Il tourna un regard interrogateur vers le chef inspecteur qui hocha la tête.

En sortant, Stillingfleet lança à l’adresse de Claudia :

— Où avez-vous mis la demoiselle que vous avez ramenée de chez miss Jacobs et à laquelle vous avez donné un calmant ? Dans sa chambre ? Il faudra la secouer un peu et la récupérer. Nous avons besoin de tout le monde.

Claudia sortit à son tour.

Stillingfleet réapparut guidant Norma en lui adressant des mots d’encouragement.

— Ne craignez rien… Asseyez-vous là.

Elle obéit. Sa docilité était encore assez effrayante.

La femme-agent se balançait d’un pied sur l’autre près de la porte, l’air scandalisé.

— Tout ce que je vous demande, c’est de dire la vérité. Ce n’est pas aussi difficile que cela paraît.

Claudia revint avec Frances qui bâillait à se décrocher la mâchoire.

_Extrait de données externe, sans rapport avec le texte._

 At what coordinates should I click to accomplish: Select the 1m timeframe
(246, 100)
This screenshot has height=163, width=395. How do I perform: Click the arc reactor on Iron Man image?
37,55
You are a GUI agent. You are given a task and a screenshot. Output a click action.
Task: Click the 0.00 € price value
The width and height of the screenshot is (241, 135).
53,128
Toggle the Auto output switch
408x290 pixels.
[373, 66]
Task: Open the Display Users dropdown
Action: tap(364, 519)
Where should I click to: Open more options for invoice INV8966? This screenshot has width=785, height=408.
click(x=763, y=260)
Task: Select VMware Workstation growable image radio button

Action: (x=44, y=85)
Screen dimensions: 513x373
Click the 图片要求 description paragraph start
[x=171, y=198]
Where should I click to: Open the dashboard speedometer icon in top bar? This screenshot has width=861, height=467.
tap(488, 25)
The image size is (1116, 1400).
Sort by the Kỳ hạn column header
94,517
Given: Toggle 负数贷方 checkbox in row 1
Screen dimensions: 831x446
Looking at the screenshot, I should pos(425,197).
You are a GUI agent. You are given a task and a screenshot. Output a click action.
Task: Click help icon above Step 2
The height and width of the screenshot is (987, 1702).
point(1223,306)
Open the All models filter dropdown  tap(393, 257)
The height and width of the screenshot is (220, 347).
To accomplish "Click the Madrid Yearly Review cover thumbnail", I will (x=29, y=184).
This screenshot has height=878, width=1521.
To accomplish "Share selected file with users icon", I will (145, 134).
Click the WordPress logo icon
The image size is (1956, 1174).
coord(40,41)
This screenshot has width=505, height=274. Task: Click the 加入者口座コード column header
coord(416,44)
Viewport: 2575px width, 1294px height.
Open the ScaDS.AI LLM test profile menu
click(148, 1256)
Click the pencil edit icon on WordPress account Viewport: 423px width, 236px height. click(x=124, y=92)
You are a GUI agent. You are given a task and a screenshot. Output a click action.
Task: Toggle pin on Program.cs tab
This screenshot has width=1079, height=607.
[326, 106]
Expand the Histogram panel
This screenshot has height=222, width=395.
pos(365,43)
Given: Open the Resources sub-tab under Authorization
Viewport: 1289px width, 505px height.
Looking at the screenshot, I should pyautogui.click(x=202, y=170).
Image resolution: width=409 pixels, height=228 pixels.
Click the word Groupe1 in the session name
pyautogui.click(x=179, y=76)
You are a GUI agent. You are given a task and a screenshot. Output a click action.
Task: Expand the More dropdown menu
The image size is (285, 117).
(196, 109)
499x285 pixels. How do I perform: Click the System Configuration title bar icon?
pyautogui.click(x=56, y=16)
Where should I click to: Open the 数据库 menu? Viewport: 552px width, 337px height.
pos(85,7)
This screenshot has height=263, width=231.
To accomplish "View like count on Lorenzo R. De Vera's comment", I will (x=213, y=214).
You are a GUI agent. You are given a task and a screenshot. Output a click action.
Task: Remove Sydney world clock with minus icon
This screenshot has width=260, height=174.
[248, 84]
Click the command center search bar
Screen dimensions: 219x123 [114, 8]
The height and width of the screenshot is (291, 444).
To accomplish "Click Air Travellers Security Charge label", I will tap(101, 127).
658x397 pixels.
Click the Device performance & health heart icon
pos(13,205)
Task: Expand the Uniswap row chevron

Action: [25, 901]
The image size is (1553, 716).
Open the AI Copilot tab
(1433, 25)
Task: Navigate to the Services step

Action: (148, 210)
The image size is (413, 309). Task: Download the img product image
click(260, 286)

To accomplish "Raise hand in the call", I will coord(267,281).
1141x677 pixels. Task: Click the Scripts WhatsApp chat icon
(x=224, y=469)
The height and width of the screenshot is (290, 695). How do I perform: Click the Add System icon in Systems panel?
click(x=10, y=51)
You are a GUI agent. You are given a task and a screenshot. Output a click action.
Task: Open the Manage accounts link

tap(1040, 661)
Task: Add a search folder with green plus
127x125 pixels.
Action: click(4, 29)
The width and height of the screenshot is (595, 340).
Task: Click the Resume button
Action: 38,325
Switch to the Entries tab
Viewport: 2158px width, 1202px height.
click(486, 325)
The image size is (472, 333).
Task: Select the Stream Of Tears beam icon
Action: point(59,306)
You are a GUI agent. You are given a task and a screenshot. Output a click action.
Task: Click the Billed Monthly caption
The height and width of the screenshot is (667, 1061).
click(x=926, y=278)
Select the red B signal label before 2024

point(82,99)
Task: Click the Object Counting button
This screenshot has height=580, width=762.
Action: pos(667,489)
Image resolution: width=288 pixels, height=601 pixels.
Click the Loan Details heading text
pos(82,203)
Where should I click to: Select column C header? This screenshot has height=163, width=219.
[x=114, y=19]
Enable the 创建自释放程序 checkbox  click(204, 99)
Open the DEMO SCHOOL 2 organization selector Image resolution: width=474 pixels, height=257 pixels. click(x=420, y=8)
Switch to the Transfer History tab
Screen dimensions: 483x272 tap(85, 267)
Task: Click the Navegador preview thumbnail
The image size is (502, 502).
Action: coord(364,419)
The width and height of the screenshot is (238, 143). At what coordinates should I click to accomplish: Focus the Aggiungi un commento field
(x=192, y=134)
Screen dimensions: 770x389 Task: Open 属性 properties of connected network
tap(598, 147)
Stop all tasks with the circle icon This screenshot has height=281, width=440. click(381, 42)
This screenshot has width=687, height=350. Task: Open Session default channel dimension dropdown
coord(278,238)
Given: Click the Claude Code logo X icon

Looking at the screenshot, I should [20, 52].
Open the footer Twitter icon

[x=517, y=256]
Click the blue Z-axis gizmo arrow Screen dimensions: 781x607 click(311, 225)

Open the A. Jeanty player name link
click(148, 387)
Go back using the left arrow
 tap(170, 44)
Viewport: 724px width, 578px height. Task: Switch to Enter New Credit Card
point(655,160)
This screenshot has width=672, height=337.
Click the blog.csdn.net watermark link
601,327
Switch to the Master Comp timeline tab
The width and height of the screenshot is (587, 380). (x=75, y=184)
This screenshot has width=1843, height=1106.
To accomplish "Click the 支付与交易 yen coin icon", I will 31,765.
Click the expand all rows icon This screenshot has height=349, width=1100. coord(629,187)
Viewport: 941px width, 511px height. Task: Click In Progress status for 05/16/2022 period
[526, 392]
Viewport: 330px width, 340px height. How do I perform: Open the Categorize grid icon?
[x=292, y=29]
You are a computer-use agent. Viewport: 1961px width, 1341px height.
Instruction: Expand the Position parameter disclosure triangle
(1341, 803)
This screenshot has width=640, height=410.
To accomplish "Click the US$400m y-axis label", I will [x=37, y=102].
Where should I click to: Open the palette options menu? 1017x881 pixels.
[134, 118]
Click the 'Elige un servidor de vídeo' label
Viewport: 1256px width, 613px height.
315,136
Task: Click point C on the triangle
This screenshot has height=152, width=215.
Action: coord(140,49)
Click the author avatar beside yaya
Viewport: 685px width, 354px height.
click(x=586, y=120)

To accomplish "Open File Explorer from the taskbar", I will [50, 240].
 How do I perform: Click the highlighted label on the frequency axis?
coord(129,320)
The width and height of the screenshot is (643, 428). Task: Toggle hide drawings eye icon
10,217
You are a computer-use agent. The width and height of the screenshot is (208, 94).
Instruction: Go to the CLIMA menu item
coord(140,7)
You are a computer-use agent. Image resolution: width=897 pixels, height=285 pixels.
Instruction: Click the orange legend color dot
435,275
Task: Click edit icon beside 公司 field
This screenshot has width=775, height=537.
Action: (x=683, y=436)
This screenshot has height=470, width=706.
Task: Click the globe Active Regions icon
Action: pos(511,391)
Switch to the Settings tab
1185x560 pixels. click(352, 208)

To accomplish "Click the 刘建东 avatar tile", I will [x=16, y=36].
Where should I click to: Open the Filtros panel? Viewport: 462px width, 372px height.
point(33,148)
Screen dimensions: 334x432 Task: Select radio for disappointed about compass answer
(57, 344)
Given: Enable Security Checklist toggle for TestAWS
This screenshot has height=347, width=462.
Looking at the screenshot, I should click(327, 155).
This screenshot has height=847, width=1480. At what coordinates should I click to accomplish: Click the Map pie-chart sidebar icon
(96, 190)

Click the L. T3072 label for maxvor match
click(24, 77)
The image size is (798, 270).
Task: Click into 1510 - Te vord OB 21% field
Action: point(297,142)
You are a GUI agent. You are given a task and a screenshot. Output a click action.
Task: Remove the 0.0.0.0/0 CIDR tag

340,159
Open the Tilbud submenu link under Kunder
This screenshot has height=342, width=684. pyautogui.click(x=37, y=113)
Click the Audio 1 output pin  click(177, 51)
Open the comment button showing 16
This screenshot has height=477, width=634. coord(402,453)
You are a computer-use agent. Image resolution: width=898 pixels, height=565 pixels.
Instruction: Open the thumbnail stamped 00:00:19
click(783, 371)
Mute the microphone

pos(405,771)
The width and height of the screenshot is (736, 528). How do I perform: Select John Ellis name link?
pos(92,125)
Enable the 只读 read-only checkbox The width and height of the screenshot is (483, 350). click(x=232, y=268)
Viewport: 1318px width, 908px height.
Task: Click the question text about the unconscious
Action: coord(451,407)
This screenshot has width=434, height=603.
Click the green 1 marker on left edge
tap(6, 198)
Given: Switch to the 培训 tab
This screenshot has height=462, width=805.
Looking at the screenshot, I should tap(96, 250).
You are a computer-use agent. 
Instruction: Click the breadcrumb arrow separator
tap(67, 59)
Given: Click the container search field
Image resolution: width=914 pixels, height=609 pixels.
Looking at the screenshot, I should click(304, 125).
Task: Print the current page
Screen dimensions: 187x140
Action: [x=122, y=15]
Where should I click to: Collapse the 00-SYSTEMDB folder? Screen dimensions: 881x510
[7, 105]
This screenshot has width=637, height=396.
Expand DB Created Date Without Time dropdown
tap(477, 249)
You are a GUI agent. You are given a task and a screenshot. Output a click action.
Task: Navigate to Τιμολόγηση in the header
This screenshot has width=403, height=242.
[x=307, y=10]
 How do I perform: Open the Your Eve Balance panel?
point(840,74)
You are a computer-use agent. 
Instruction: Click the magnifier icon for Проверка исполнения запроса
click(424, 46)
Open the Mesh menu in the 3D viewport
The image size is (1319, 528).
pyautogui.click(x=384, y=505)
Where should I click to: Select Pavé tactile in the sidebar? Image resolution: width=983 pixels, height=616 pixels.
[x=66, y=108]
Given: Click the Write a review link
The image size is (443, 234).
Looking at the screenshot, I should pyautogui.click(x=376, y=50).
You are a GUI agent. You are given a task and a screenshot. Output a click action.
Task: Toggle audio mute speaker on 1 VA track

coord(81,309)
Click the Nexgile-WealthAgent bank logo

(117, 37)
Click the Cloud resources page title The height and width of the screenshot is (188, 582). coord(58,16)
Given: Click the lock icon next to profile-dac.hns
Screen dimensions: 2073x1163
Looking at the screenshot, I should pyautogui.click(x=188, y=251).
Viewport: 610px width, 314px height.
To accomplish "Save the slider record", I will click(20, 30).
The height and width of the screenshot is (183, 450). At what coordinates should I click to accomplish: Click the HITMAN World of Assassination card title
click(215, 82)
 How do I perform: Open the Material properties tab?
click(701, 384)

Ses cheveux noirs lui cachaient un côté du visage.

— Vous avez besoin d’un cordial ? lui proposa Stillingfleet.

— Je souhaiterais que vous me laissiez tous dormir, murmura-t-elle d’une voix indistincte.

— Personne n’aura la chance de dormir avant que j’en aie fini avec eux ! À présent, Norma, répondez à mes questions. Cette femme qui habite à côté dit que vous avez admis avoir tué David Baker. C’est exact ?

La voix docile répondit :

— Oui, j’ai tué David.

— Poignardé ?

— Oui.

— Comment le savez-vous ?

Elle parut légèrement étonnée.

— Je ne comprends pas ? Il était là… par terre… mort.

— Où se trouvait le couteau ?

— Je l’ai ramassé.

— Y avait-il du sang dessus ?

— Oui. Et sur sa chemise aussi.

— Comment était-il… le sang sur le couteau ? Le sang que vous aviez sur les mains et que vous êtes allée laver… Humide ? Ou plutôt comme de la confiture de fraises ?

— Comme de la confiture de fraises… poisseux.

Elle frissonna.

— Je devais aller me laver.

— Eh bien, tout s’arrangeait gentiment : la victime, sa meurtrière… vous, en l’occurrence, l’arme du crime à la main. Vous souvenez-vous effectivement de l’avoir tué ?

— Non… je ne me souviens pas de ça… Mais j’ai dû le faire, n’est-ce pas ?

— Je n’étais pas présent. C’est vous qui l’affirmez. Mais il y a eu un autre crime avant, non ? Bien plus tôt ?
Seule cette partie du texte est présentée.